• Texte fourni
_ _ _ _

Romain Didier, Souviens-moi

Est-ce dû aux dizaines qui s’enchaînent, sans chapelet ? Temps ouvert de nostalgie en quelque sorte. Ne pas s’en effrayer, telle est la voie, une voix pour se laisser emporter par des notes, par des mélodies, dans Souviens-moi, le dernier CD de l’auteur, compositeur, interprète Romain DidierLa nostalgie en est le quatrième titre. Nostalgie présente encore dans le neuvième titre, On dirait qu’ça passe.

Douze chansons dans ce bel album, de forte tendresse pour un univers intimiste, riche de chair et d’âme, pénétré de chaude musicalité, voix ourlée de tendre vibration. Déroulé de mots de confidences dans La femme qui sommeille ;lien établi d’entrée de jeu avec celui et celle qui le suivent : Merci d’être venu  (Une pensée pour Georges Chelon qui aura eu une démarche identique) ; chanson de souvenir sur un rythme plus cadencé : Je me souviens du bal.

Romain Didier est venu un jour à Saint-Pierre. Était-ce dans les années quatre-vingt ? Je le revois sur la scène du Centre culturel, à gauche, au piano. Le concert nous envoûtait dans l’ample résonance du piano et la tonalité chaleureuse. 

Ici, la mise en forme musicale est subtilement dosée, voix-piano, mais avec aussi l’apport, pour l’un ou l’autre titre, de guitares, basse, violon, batterie, bugle, voix chaque fois bien présente, mixage et mastering parfaitement maîtrisés.

_ _ _ _

• Exercice à traiter
Répondez aux questions suivantes sur la critique de l'album Souviens-moi.
1. Combien de chansons l'album compte-t-il ?
2. Dans quelle ville Romain Didier est-il venu un jour ?
3. Quel est le titre de la neuvième chanson ?

• Données fournies
_ _ _ _

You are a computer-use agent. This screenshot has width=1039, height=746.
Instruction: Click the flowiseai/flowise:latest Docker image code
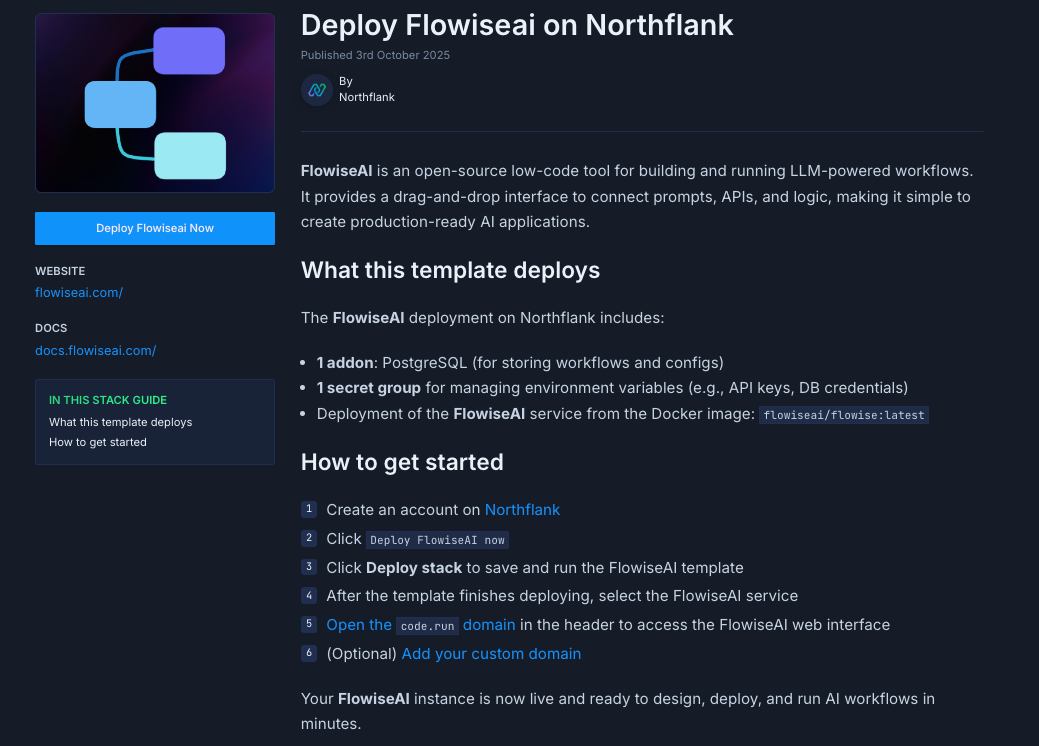tap(844, 415)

_ _ _ _

• Corrigé de l'exercice
1. L'album compte douze chansons.
2. Romain Didier est venu à Saint-Pierre.
3. La neuvième chanson s'intitule On dirait qu'ça passe.